Everyone quotes a number. Almost no one tells you how often it’s right. A calibrated probability is one you can actually take at face value — and it’s the difference between honest research and confident nonsense.
A number you can trust at face value
A probability is calibrated if reality matches it over many tries: across all the days a model says 60%, the thing should actually happen about 60% of the time. Not 95%, not 30%. The point isn’t to be bold — it’s to be right about how right you are.
This is why calibration beats confidence. A weather app that says “70% rain” and is right 70% of the time is far more useful than one that screams “100% rain!” and is wrong a third of the time. Confidence is cheap; calibration is earned.
Reliability and the Brier score
- Reliability diagram — group every prediction by the probability it stated, then check the realized rate. If the “54%” bucket happens 54% of the time, the model is calibrated there.
- Brier score — a single number that rewards being accurate and honest about uncertainty, and punishes overconfidence. Lower is better.
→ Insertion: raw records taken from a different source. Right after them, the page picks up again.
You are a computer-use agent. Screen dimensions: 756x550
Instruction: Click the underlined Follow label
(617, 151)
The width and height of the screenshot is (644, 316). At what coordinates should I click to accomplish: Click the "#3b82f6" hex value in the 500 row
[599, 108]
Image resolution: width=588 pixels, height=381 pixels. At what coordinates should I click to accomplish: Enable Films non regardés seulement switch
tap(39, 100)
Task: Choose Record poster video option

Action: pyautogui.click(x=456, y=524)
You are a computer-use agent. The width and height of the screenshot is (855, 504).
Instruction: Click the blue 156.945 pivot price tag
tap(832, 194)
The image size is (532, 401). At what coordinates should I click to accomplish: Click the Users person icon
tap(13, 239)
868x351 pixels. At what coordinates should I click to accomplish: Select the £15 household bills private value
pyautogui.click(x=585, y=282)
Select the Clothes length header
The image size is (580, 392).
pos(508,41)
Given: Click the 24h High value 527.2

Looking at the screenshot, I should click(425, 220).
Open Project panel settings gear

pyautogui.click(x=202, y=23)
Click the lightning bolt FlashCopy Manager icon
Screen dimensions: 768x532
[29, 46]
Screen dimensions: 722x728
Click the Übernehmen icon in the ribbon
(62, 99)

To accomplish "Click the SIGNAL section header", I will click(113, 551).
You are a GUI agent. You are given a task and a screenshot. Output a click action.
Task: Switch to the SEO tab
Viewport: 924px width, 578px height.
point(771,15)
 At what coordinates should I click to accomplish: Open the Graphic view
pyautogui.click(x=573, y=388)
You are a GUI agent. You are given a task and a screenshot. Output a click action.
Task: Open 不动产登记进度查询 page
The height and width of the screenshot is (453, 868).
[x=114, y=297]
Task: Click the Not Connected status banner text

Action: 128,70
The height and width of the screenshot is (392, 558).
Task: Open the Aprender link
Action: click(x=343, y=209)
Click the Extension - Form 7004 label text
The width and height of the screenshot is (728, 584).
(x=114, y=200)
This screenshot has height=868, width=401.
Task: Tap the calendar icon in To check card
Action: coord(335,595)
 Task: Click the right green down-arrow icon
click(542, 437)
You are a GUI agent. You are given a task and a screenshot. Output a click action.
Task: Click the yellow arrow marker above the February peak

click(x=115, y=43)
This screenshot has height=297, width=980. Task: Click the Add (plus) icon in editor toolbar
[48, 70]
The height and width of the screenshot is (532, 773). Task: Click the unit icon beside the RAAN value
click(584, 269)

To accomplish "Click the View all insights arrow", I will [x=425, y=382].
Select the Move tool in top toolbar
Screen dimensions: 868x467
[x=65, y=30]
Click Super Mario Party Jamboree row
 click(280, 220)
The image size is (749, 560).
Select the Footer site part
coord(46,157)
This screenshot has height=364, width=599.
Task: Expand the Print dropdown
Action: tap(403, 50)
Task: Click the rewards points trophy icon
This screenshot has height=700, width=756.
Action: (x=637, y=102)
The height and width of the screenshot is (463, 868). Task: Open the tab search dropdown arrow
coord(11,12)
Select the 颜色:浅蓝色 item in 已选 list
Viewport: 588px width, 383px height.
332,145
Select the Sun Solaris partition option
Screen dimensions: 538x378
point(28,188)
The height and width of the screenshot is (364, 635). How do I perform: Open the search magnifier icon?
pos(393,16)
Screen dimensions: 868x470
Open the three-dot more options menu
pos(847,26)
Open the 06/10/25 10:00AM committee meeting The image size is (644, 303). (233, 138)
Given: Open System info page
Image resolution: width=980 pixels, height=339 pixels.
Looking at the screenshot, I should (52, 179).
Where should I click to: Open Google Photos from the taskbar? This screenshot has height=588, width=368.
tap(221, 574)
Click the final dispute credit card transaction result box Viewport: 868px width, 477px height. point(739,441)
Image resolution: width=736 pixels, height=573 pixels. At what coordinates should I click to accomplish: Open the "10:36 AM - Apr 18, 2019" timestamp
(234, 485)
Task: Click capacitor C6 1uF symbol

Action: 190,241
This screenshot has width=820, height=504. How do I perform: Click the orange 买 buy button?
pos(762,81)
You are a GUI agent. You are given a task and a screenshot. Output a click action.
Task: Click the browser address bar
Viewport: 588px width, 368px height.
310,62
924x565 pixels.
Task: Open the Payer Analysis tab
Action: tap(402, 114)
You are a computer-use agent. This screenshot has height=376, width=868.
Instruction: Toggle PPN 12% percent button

In Ioxer’s walk-forward tests, when the model said around 54% it landed near 54% — the honest “say 54, hit 52”. The live reliability curve is still filling in, and we won’t claim it’s settled until it has.
A few points off a coin-flip — on purpose
Here’s the part that sounds underwhelming and is actually the proof of honesty: Ioxer’s probabilities sit a few points off 50/50, not at 70% or 90%. The funding-crowding edge is real but modest, and a calibrated model has to say so.
If a crypto tool quotes you a confident 85% on a single coin, it’s not better than us — it’s mis-calibrated. In liquid crypto, a genuine edge is small, and pretending otherwise is the tell of a scam.
Common questions
What does "calibrated" mean for a probability?
It means the number is honest at face value: across all the times a model says 60%, the event should actually happen about 60% of the time. A model can be confident and wrong (poorly calibrated) or modest and reliable (well calibrated) — calibration is what makes a probability usable.
How do you measure calibration?
With a reliability diagram (group predictions by their stated probability and check the realized rate matches) and the Brier score (which rewards being both accurate and honest about uncertainty). In walk-forward tests, when Ioxer said around 54% it landed near 54%; the live reliability curve is still accumulating.
Why is Ioxer’s probability only a few points off 50%?
Because the edge is real but modest. An honest funding-crowding tilt is a few points off a coin-flip, not 70% or 90%. Any crypto tool quoting high-confidence per-coin probabilities is mis-calibrated or lying — a genuine edge in liquid crypto is small by nature.
Ioxer is research, not investment advice. IOX is a crowding read — not a price prediction, not a buy/sell signal.